| Activity |
How do the lines read from the one holding "This screenshot has width=1366, height=768." through the last line of the listing? Set them down exactly, pictures omitted.

(Provided material begins)

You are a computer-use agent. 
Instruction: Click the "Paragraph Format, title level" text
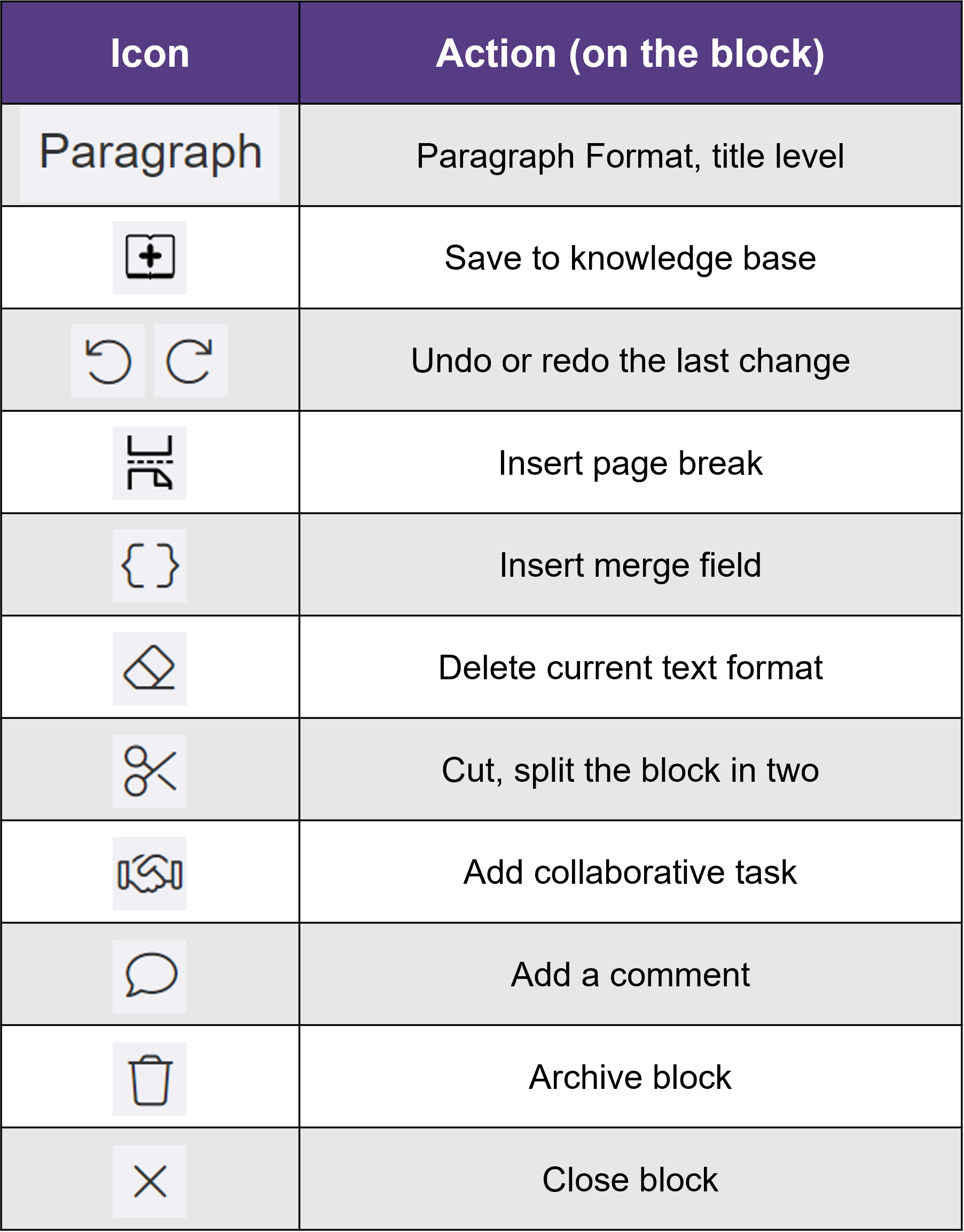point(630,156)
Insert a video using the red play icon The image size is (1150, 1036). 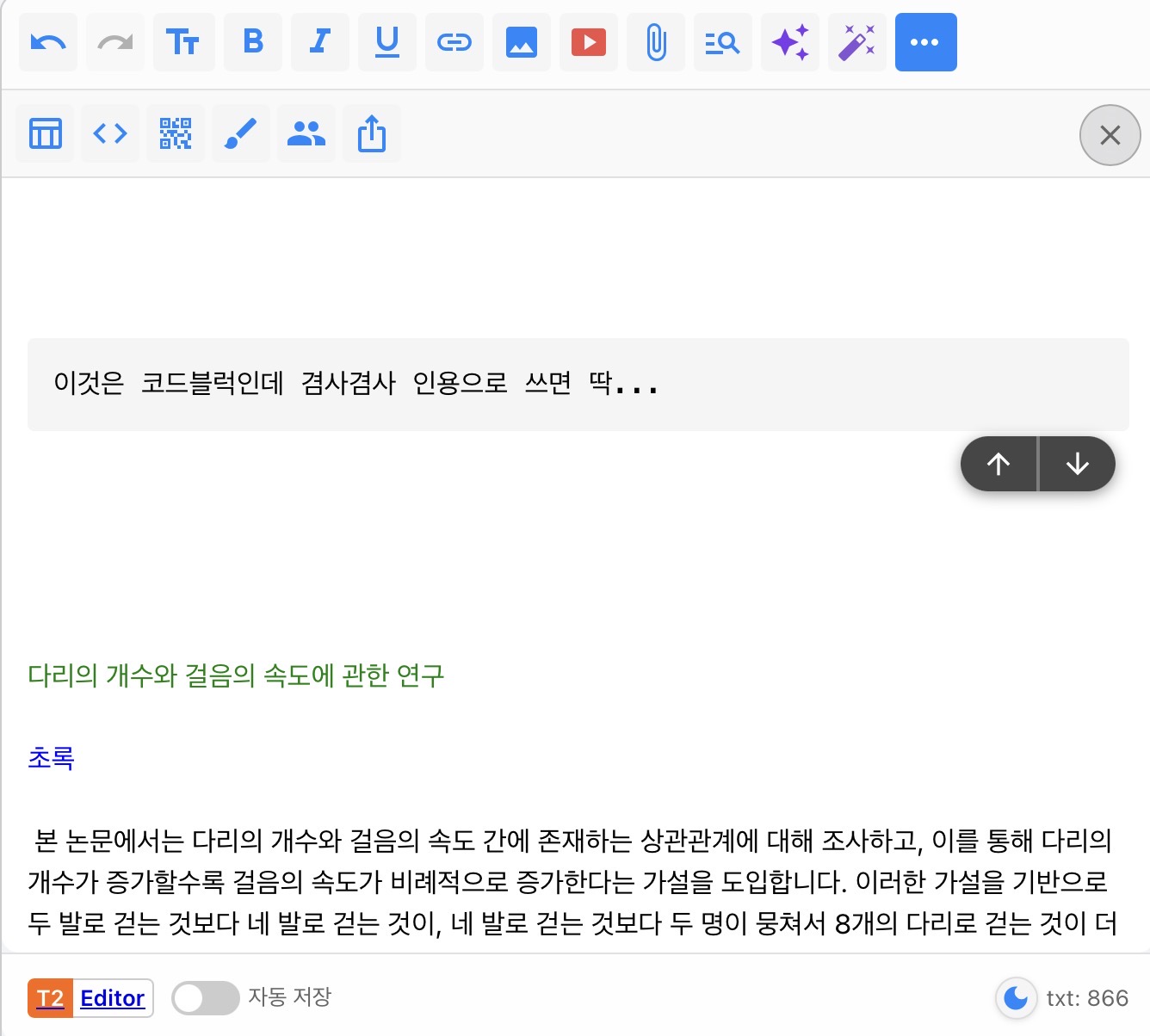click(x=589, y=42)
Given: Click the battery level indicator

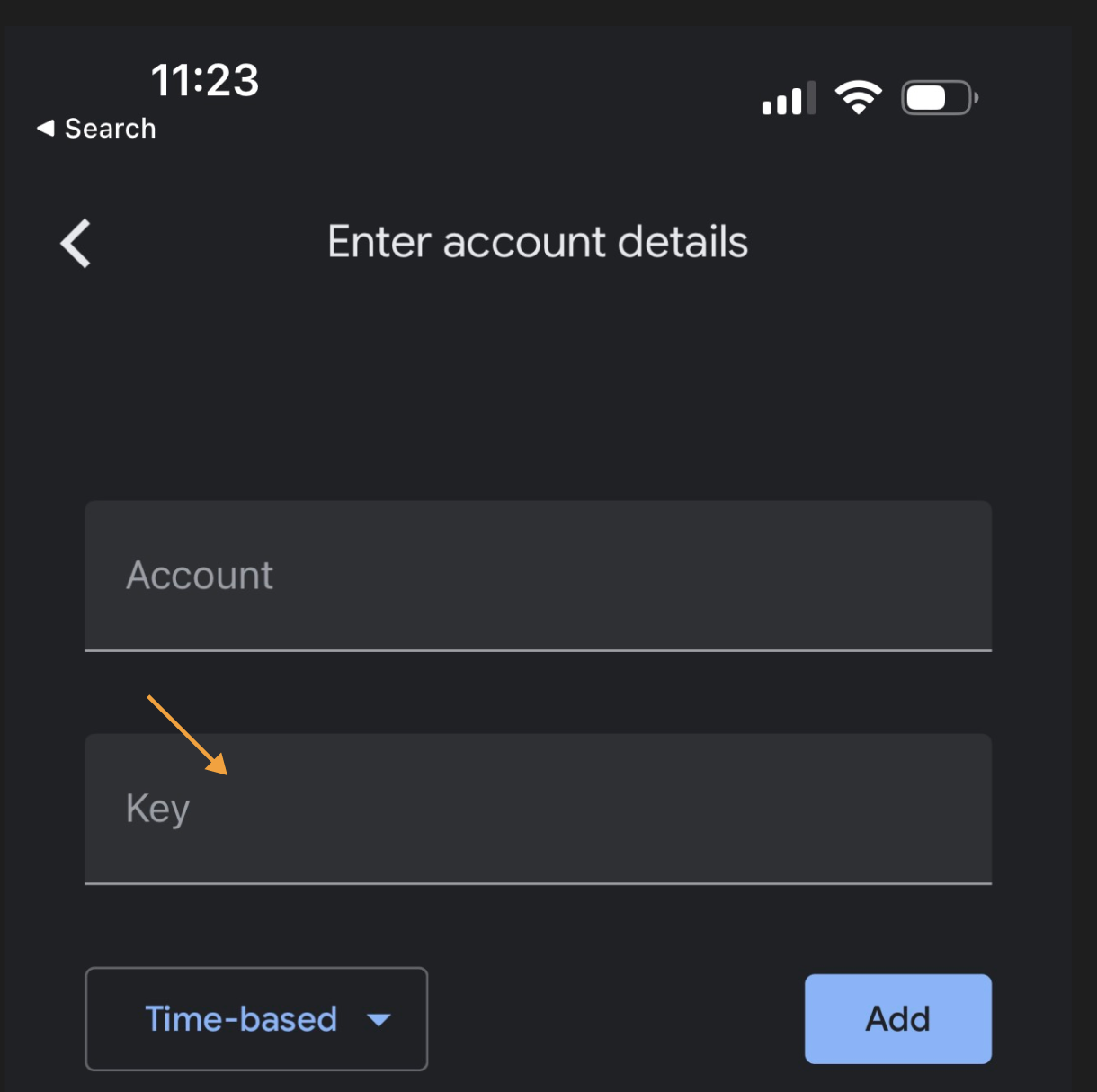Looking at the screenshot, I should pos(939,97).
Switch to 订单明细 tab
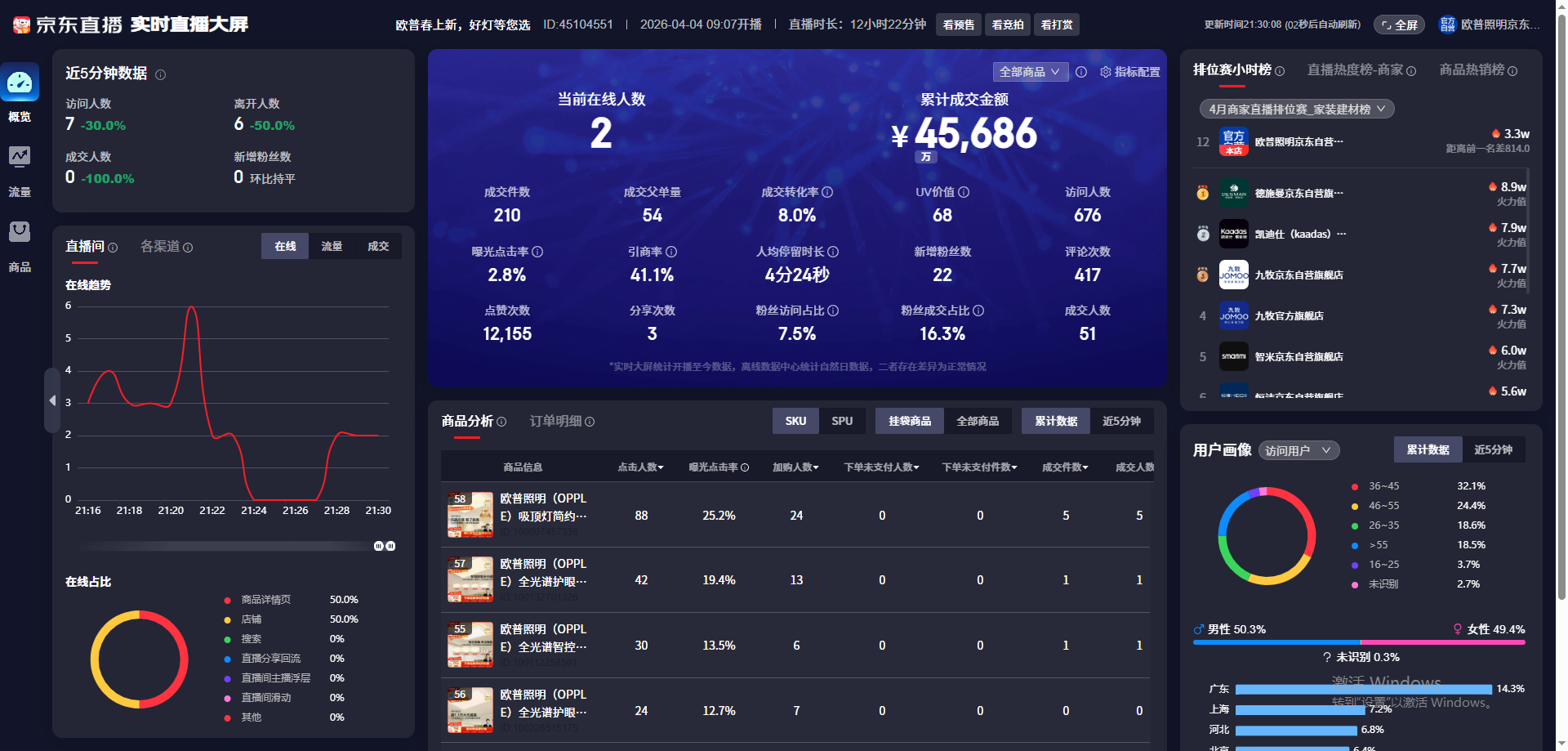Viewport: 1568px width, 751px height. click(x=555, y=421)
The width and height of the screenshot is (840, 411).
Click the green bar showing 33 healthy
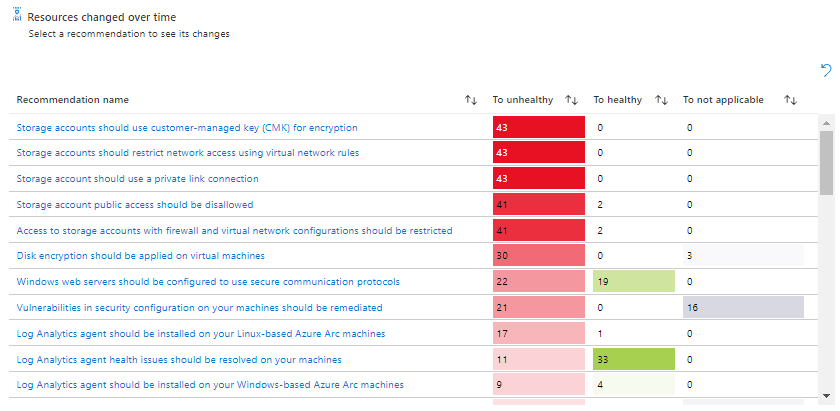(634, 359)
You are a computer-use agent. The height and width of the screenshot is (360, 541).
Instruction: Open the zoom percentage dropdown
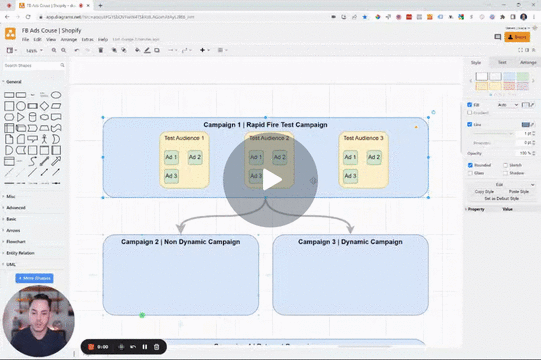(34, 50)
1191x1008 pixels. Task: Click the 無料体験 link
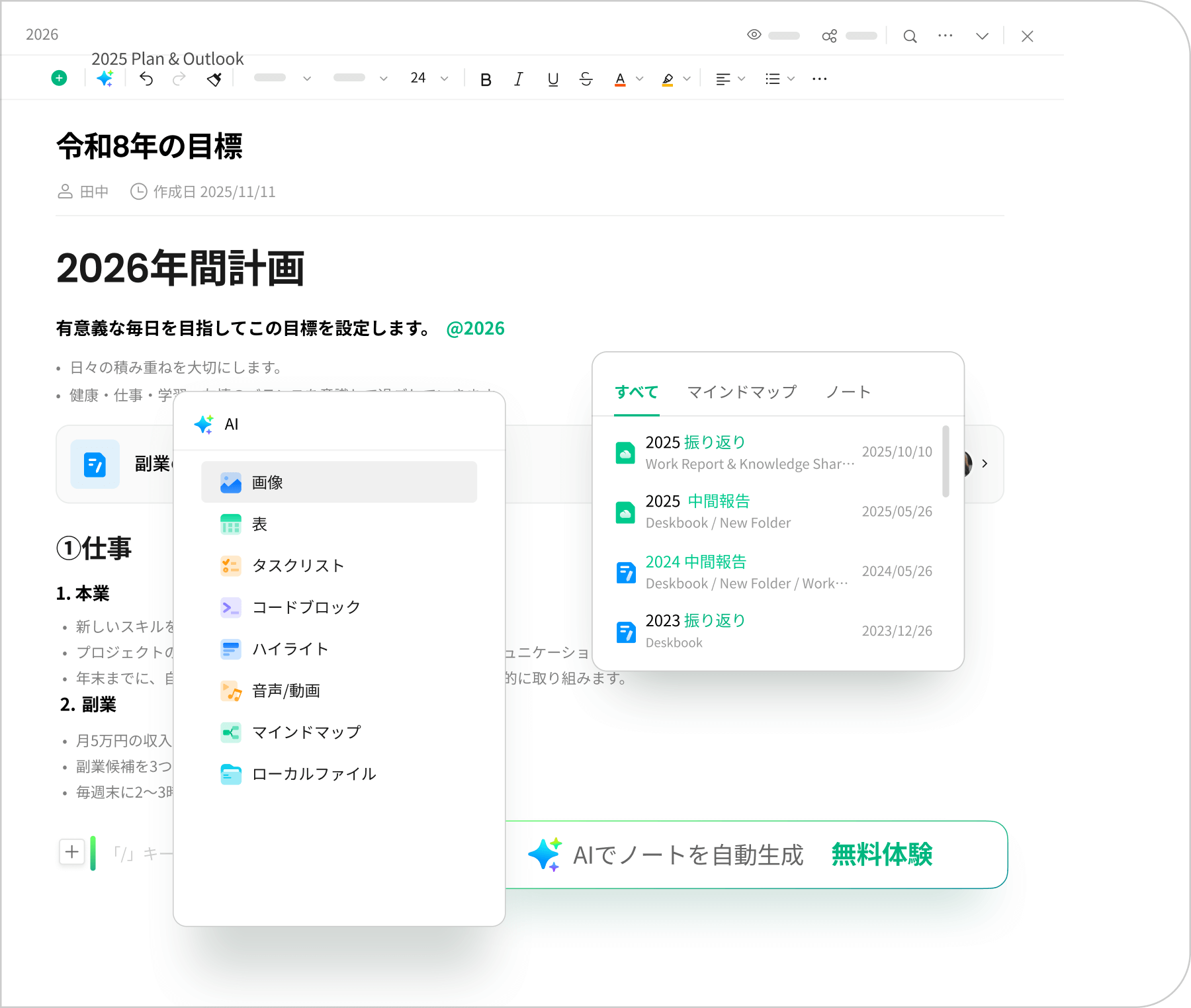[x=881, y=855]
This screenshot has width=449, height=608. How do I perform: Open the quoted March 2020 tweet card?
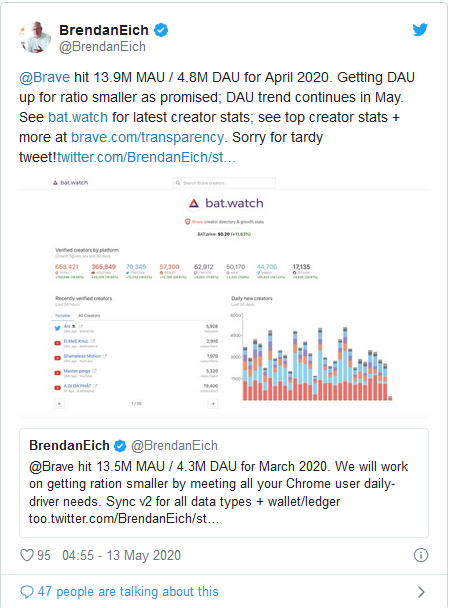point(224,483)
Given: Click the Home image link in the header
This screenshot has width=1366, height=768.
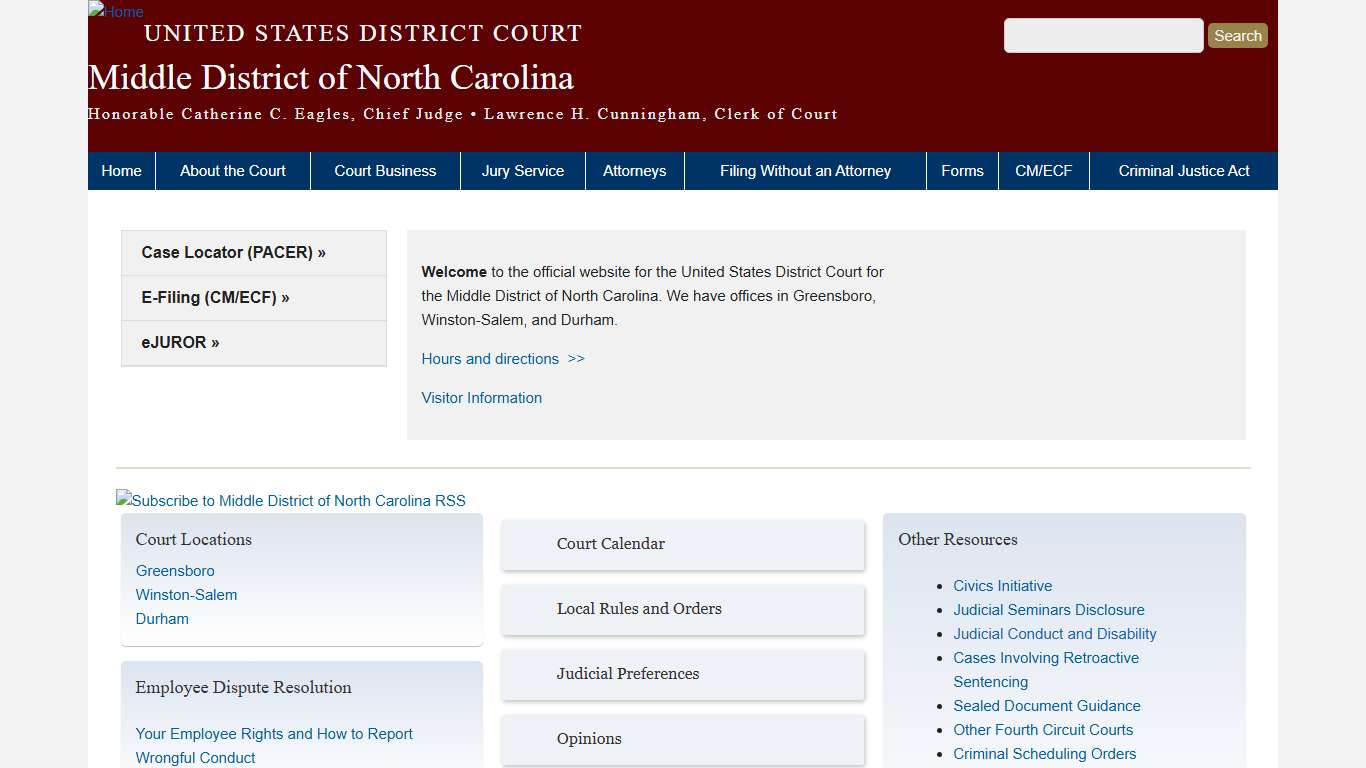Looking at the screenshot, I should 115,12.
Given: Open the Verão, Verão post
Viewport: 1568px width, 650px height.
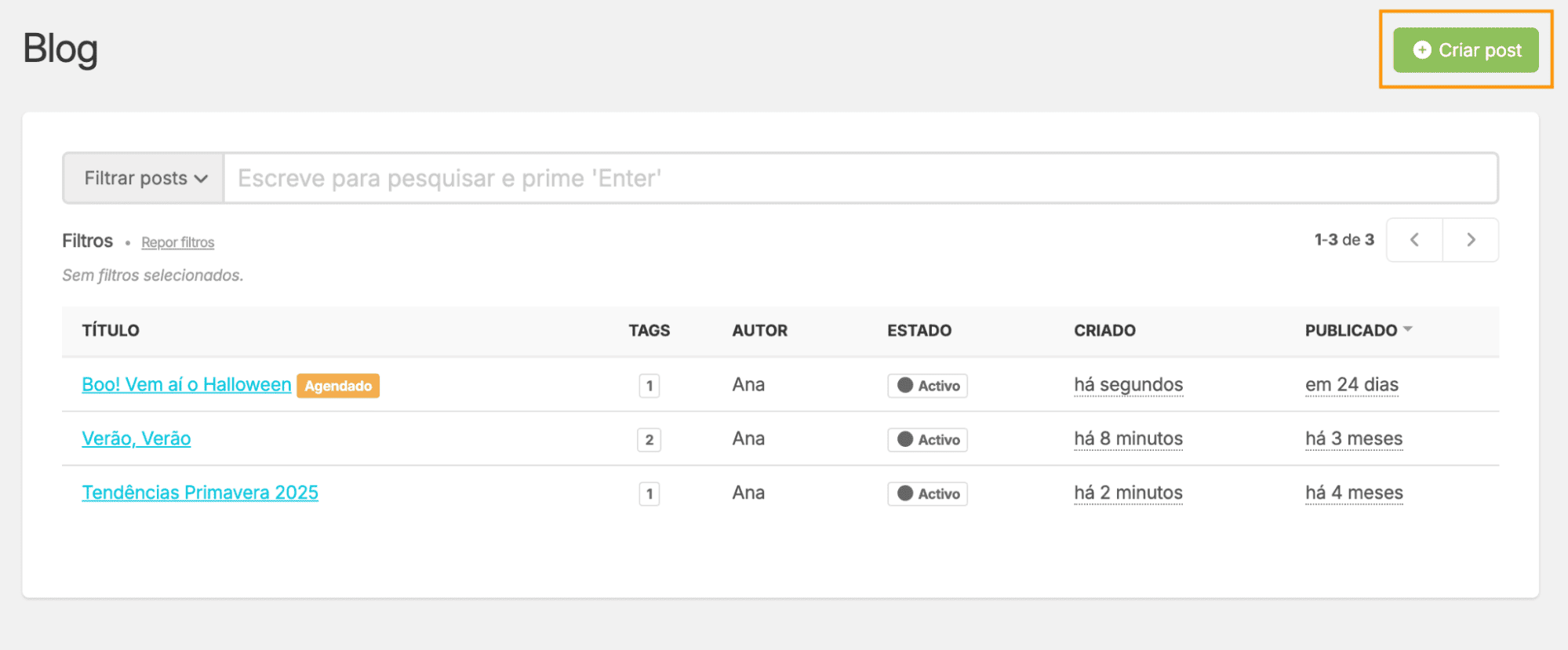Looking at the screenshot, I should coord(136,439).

(Provided material ends)

| Solution to this exercise |
This screenshot has width=1366, height=768.
Looking at the screenshot, I should 115,12.
Given: Open the Verão, Verão post
Viewport: 1568px width, 650px height.
Looking at the screenshot, I should coord(136,439).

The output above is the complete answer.